Shepard: It was a lot of fun, it was a fad that a lot of kids started to pick up. It was a trend that came during the time and a lot of my school friends started skating so I was like, “Yeah, I want to do it too!” and my best friend and brother started skating too so it was natural for me to start following their steps.
Elea: Did you have skater hair?
Shepard: Ha, nah the worst fad ever. I had like choppy hair.
Elea: Ha, that’s pretty funny… were you pretty good at skateboarding?
Shepard: Nah, I mean… it took a while I guess… I mean I don’t consider myself that good. I just consider myself comfortable and can at least do the tricks I want. It was kind of difficult because there was no skate parks around and if there were, they were closed down super quick. There were no spots around where you could really skate, no skate parks. Even all the spots in León are like hammered, like do or die.
Elea: You started skating pretty young but what led to you creating art?
Shepard: I mean, I was skating but I was never drawing… I think it wasn’t until high school, but looking at all the videos and magazines, stuff like that, that’s when art got stuck in my mind and then I started drawing for fun and then took it more seriously. I don’t know, it was weird… but my mom paints so that helped.
Elea: What kind of painting does your mom do?
Shepard: She likes to paint with oils. Mostly fruits and stuff like that, she’s really good.
Elea: That's fucking awesome. You are the complete opposite. You drawing eyeballs and stuff.
Shepard: Haha yeah, eyeballs!
Elea: So you said all these magazines inspired you. What kind of magazines were they?
Shepard: I think it was like skate magazines. Just looking at brands is cool because you get exposed to different kind of styles. Like Zero Skateboards. They have very dark imagery and you see that in their brand and videos. And then you check other brands and you get a whole different creative aspect. And it’s cool because they use different music and animation. A lot of different things.
Elea: So, your art show “Road Riders”… What was the inspiration behind that?
Shepard: Well it all started because I wanted to pay tribute to skateboarding. Because when I was skating, I was never doing anything about it, I was just skating to have fun. But now that I’m pursuing art as a career, as a path I want to showcase all those memories that are in the back of my mind. Like when I was traveling with my friends, taking photos, filming videos, I just want to capture that in my drawings.
Elea: What’s one of your favorite moments or one of your favorite pieces that you ended up creating?
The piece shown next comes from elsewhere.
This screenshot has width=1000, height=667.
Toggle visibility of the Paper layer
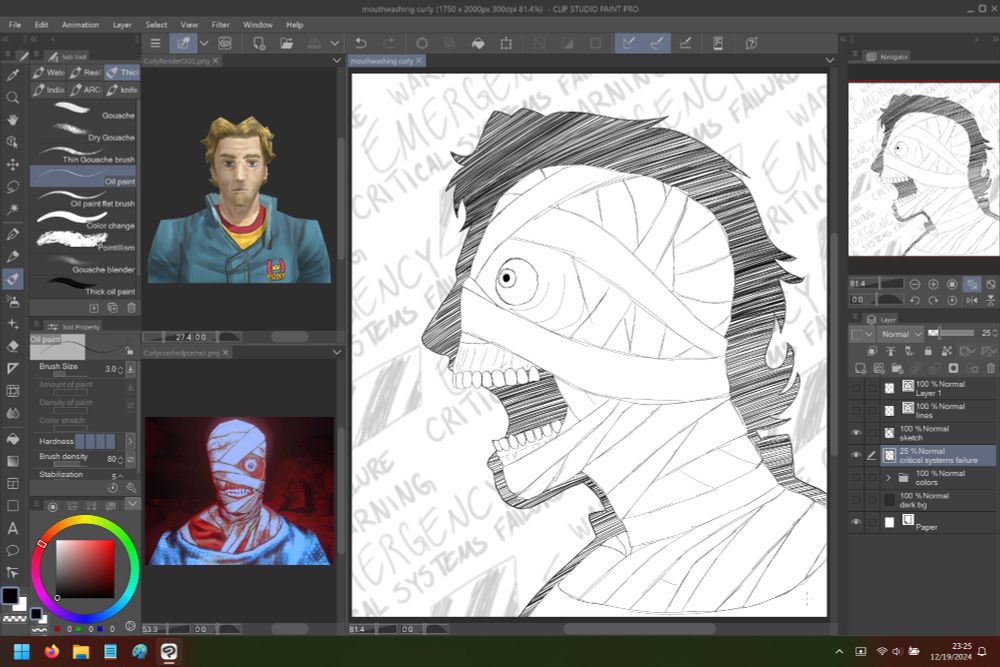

Shepard: There was this pool in León that was filled with water. We heard people talking about [it] and asked around and ended up in this empty lot. We started draining the pool with buckets. We got a small crew of like six, a twelve pack, some brooms, some buckets, and started draining the fucking pool. The cool surprise was that it had round edges so we got to skate it. I’d never in my life skated in a pool. It was a very rad moment just being with these homies, just having fun.
Elea: That’s fucking awesome man… So you’re having your having your show October 19th at Colony Studios?
Shepard: Yeah, they’re really good friends of mine. It’s funny because I was roaming the streets one day and I bumped into Tania and Iovany and told them about my projects and they were like, “Why don’t you do it here?” and I was like “Well, OK”. They support a lot of artists, and it was a special opportunity to showcase this whole project so, why not?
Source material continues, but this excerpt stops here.